Recall that a door space is a topological space where every set is either open or closed (or both). A topological space is finite if it has finitely many points. I'm interested in learning about finite door spaces.
Question 0: What is an example of a finite topological space which is $T_0$ but not a door space?
Question 1: Let $n$ be a natural number. How many door topologies are there on a set with $n$ elements?
I'm interested in both the "labeled" and "unlabeled" versions of question 1.
Recall that via the specialization order, finite topological spaces are equivalent to finite preorders, i.e. quasi-(partially)ordered sets.

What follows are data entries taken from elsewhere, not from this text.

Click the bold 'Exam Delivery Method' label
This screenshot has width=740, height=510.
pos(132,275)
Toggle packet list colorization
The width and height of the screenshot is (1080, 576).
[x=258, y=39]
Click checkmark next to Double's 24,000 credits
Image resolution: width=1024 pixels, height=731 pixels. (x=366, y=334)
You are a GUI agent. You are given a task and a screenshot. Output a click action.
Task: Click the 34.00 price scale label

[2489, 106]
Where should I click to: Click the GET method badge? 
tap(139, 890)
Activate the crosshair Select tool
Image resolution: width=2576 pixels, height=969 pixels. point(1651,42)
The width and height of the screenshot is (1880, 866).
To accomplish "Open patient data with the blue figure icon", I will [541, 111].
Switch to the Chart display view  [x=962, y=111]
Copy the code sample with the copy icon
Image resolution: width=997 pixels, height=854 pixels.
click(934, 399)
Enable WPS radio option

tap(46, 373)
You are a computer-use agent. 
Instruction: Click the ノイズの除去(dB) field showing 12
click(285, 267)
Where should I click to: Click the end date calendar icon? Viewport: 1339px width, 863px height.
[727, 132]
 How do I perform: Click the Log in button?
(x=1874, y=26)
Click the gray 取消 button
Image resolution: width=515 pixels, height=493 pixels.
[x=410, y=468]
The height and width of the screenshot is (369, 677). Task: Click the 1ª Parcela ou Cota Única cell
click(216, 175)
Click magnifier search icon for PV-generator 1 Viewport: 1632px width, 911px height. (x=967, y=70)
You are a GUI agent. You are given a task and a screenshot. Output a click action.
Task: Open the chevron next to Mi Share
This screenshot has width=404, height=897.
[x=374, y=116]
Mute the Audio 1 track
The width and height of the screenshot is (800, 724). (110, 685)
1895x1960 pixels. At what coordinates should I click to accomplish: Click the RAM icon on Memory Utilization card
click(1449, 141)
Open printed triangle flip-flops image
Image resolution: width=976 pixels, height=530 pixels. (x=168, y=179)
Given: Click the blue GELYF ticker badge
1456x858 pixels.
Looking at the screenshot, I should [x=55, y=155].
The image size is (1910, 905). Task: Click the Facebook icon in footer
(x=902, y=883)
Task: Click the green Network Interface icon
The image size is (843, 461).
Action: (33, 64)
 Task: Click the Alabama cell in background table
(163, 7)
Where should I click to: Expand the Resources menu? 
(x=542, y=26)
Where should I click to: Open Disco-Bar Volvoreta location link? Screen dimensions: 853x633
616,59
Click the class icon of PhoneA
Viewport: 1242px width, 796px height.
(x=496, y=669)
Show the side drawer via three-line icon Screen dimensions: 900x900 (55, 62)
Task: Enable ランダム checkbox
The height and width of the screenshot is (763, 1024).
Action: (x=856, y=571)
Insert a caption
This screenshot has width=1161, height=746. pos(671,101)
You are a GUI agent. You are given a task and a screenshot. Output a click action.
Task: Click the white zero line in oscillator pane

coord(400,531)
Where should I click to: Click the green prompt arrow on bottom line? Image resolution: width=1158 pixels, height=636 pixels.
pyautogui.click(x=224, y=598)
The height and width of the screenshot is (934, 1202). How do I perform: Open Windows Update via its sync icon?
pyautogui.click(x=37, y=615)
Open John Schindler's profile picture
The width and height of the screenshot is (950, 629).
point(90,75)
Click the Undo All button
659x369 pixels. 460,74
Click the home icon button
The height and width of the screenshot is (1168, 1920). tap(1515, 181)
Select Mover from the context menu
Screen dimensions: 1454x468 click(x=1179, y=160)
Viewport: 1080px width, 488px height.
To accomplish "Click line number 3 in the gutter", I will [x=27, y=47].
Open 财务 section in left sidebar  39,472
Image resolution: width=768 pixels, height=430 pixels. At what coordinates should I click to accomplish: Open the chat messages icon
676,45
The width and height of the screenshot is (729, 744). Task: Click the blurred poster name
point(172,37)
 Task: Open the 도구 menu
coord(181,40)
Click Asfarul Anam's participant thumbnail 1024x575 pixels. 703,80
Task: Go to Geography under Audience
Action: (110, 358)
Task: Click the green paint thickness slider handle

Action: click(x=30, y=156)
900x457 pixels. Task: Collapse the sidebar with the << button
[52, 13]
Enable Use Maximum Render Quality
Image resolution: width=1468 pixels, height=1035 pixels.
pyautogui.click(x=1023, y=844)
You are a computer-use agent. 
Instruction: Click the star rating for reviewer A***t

Question 2: Which finite posets are the specialization order of a door space?
Best Answer
A door space $X$ is $T_0$, for if $x,y\in X$ are not separated by the $T_0$ axiom then the set $\{x\}$ is neither open nor closed. A finite $T_0$ space is equivalent to a finite poset $P$ (Enumerative Combinatorics, vol. 1, second ed., Exercise 3.3). An open set corresponds to an order ideal of $P$. Thus we want to count posets on an $n$-element set such that every subset of $P$ is either an order ideal or the complement of an order ideal. Such posets can have at most one connected component $Q$ which is not a single point. Then $Q$ consists of an element $x$ at the bottom and some positive number of elements $y$ covering $x$ (i.e., $x<y$ with nothing in between), or the dual of this connected component. There is one choice if $P$ is a disjoint union of points. There are $n(n-1)$ choices if $x$ is covered by one element, but then the dual has the same form and should not be counted again. If $x$ is covered by more than one element, then there are $n(2^{n-1}-n)$ choices. This must be multiplied by 2 since the dual is different. Hence the total number of door spaces on an $n$-element set is $$ 1+n(n-1)+2n(2^{n-1}-n) = 1-n-n^2+n2^n. $$ By similar reasoning, the number of unlabelled $n$-element door topologies is $1+1+2(n-2)=2n-2$.